WORK TO BE COMPLETED =
Copy every entry below, exactly and in full.
===== TASK MATERIAL =====
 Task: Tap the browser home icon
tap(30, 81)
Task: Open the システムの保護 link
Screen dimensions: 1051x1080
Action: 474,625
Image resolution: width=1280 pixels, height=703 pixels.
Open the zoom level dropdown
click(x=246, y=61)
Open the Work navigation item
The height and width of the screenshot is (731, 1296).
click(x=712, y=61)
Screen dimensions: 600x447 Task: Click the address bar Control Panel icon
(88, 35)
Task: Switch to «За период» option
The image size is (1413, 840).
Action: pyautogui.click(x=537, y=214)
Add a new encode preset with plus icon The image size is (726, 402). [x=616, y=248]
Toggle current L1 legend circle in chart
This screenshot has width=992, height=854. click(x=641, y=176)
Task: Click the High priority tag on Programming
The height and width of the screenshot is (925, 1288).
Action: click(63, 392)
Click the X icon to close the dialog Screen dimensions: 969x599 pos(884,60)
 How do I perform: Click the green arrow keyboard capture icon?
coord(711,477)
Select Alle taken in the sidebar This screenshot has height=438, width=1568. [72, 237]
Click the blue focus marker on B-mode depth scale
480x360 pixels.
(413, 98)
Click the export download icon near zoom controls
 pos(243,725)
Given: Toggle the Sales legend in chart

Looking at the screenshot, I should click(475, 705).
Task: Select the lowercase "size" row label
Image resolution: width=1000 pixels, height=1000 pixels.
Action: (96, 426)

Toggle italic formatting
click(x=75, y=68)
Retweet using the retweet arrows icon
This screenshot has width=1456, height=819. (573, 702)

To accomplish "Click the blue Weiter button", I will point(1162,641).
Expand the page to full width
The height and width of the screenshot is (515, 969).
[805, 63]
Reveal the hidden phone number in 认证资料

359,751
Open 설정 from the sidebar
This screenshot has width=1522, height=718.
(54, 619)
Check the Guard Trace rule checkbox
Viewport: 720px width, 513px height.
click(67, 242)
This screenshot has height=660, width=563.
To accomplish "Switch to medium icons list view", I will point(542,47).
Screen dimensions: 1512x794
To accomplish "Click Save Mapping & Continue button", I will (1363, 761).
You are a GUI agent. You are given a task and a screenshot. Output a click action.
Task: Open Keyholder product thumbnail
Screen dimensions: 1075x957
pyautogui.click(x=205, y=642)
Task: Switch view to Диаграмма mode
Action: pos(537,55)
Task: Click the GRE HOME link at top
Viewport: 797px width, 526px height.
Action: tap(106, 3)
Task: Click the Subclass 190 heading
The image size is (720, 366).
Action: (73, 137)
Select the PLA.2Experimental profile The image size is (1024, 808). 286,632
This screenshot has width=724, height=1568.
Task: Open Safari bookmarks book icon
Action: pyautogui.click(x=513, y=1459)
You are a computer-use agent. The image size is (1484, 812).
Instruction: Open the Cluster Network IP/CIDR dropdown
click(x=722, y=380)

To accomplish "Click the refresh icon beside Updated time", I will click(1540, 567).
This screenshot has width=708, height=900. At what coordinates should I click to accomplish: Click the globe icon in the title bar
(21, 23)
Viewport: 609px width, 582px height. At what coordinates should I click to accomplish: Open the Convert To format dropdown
=====
RESPONSE TO THE TASK =
 Task: Tap the browser home icon
tap(30, 81)
Task: Open the システムの保護 link
Screen dimensions: 1051x1080
Action: 474,625
Image resolution: width=1280 pixels, height=703 pixels.
Open the zoom level dropdown
click(x=246, y=61)
Open the Work navigation item
The height and width of the screenshot is (731, 1296).
click(x=712, y=61)
Screen dimensions: 600x447 Task: Click the address bar Control Panel icon
(88, 35)
Task: Switch to «За период» option
The image size is (1413, 840).
Action: pyautogui.click(x=537, y=214)
Add a new encode preset with plus icon The image size is (726, 402). [x=616, y=248]
Toggle current L1 legend circle in chart
This screenshot has width=992, height=854. click(x=641, y=176)
Task: Click the High priority tag on Programming
The height and width of the screenshot is (925, 1288).
Action: click(63, 392)
Click the X icon to close the dialog Screen dimensions: 969x599 pos(884,60)
 How do I perform: Click the green arrow keyboard capture icon?
coord(711,477)
Select Alle taken in the sidebar This screenshot has height=438, width=1568. [72, 237]
Click the blue focus marker on B-mode depth scale
480x360 pixels.
(413, 98)
Click the export download icon near zoom controls
 pos(243,725)
Given: Toggle the Sales legend in chart

Looking at the screenshot, I should click(475, 705).
Task: Select the lowercase "size" row label
Image resolution: width=1000 pixels, height=1000 pixels.
Action: (96, 426)

Toggle italic formatting
click(x=75, y=68)
Retweet using the retweet arrows icon
This screenshot has width=1456, height=819. (573, 702)

To accomplish "Click the blue Weiter button", I will point(1162,641).
Expand the page to full width
The height and width of the screenshot is (515, 969).
[805, 63]
Reveal the hidden phone number in 认证资料

359,751
Open 설정 from the sidebar
This screenshot has width=1522, height=718.
(54, 619)
Check the Guard Trace rule checkbox
Viewport: 720px width, 513px height.
click(67, 242)
This screenshot has height=660, width=563.
To accomplish "Switch to medium icons list view", I will point(542,47).
Screen dimensions: 1512x794
To accomplish "Click Save Mapping & Continue button", I will (1363, 761).
You are a GUI agent. You are given a task and a screenshot. Output a click action.
Task: Open Keyholder product thumbnail
Screen dimensions: 1075x957
pyautogui.click(x=205, y=642)
Task: Switch view to Диаграмма mode
Action: pos(537,55)
Task: Click the GRE HOME link at top
Viewport: 797px width, 526px height.
Action: tap(106, 3)
Task: Click the Subclass 190 heading
The image size is (720, 366).
Action: (73, 137)
Select the PLA.2Experimental profile The image size is (1024, 808). 286,632
This screenshot has width=724, height=1568.
Task: Open Safari bookmarks book icon
Action: pyautogui.click(x=513, y=1459)
You are a computer-use agent. The image size is (1484, 812).
Instruction: Open the Cluster Network IP/CIDR dropdown
click(x=722, y=380)

To accomplish "Click the refresh icon beside Updated time", I will click(1540, 567).
This screenshot has width=708, height=900. At what coordinates should I click to accomplish: Click the globe icon in the title bar
(21, 23)
Viewport: 609px width, 582px height. At what coordinates should I click to accomplish: Open the Convert To format dropdown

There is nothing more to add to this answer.